1. Akasanancayatana: being absorbed in a sense of boundless emptiness and space as one's preoccupation.
2. Viññanancayatana: being absorbed in boundless consciousness as one's preoccupation, with no form or figure acting as the sign or focal point of one's concentration.
3. Akiñcaññayatana: focusing exclusively on a fainter or more subtle sense of cognizance that has no limit and in which nothing appears or disappears, to the point where one almost understands it to be nibbana.
4. Nevasañña-nasaññayatana: being absorbed in a feeling that occurs in the mind, that isn't awareness exactly, but neither is it non-awareness; i.e., there is awareness, but with no thinking, no focusing of awareness on what it knows.
These four formless absorptions are merely resting places for the mind, because they are states that the mind enters, stays in, and leaves. They are by nature unstable and inconstant, so we shouldn't rest content simply at this level. We have to go back and forth through the various levels many times so as to realize that they're only stages of enforced tranquillity.
One resolution into elements: i.e., regarding each part of the body simply in terms of physical properties or elements.
One perception of the filthiness of food: i.e., viewing food as something repugnant and unclean — with regard to where it comes from, how it's prepared, how it's mixed together when it's chewed, and where it stays in the stomach and intestines.

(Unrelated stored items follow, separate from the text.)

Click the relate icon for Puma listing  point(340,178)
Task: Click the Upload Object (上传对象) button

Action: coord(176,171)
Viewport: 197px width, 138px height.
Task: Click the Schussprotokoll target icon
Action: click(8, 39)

With one exception, all of the meditation themes mentioned here are simply gocara dhamma — foraging places for the mind. They're not places for the mind to stay. If we try to go live in the things we see when we're out foraging, we'll end up in trouble. Thus, there is one theme that's termed “vihara dhamma” or “anagocara”: Once you've developed it, you can use it as a place to stay. When you practice meditation, you don't have to go foraging in other themes; you can stay in the single theme that's the apex of all meditation themes: anapanassati, keeping the breath in mind. This theme, unlike the others, has none of the features or various deceptions that can upset or disturb the heart. As for the others:
— Some of the recollections, when you've practiced them for a long time, can give rise to startling or unsettling visions.
— The ten foul objects can give rise after a while to visions and sometimes to sense of alienation and discontent that turns into restlessness and distress, your mind being unable to fashion anything on which it can come to rest, to the point where you can't eat or drink.
— The ten kasina, after you've stared at them a long while, can give rise to visions that tend to pull you out of your sense of the body, as you become enthralled by their color and features, to the point where you may become completely carried away.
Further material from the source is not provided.